**REQUIREMENT:** State the number of lines in these records that include the word "agent", and add nothing to it.
┌─ INFORMATION
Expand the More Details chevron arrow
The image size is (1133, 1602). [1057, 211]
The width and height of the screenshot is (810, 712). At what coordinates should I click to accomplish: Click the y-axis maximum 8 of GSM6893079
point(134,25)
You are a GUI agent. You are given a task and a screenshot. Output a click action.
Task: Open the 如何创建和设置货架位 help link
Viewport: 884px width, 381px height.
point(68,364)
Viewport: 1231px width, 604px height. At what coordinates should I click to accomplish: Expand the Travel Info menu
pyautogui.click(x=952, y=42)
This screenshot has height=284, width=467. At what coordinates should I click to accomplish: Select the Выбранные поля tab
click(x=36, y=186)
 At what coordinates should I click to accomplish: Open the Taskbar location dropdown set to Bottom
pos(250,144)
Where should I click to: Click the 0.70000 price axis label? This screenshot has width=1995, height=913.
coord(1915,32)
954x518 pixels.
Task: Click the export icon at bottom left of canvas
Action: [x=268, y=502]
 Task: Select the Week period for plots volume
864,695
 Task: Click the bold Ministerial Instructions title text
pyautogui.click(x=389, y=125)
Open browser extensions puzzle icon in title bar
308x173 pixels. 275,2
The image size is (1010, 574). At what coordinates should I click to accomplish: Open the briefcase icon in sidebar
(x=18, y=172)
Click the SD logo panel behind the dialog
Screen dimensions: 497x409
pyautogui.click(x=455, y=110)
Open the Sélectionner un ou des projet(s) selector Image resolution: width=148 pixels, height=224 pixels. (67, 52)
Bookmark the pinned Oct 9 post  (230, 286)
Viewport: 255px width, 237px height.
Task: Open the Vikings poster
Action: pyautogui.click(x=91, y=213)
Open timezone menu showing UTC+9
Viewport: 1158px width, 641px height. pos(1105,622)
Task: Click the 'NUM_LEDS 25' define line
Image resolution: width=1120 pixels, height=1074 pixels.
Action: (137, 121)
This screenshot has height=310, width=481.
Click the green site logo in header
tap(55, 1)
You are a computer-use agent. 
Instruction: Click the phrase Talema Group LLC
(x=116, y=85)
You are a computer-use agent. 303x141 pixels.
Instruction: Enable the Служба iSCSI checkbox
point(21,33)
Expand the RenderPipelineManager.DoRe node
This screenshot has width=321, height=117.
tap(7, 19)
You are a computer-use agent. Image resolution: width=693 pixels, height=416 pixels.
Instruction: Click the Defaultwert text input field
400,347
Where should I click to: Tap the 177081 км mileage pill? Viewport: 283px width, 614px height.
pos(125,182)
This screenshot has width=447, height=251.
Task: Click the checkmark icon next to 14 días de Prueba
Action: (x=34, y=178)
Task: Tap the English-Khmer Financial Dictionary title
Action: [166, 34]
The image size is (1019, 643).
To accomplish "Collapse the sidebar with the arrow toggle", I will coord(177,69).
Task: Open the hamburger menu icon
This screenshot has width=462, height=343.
└─
**ANSWER BOX:** 4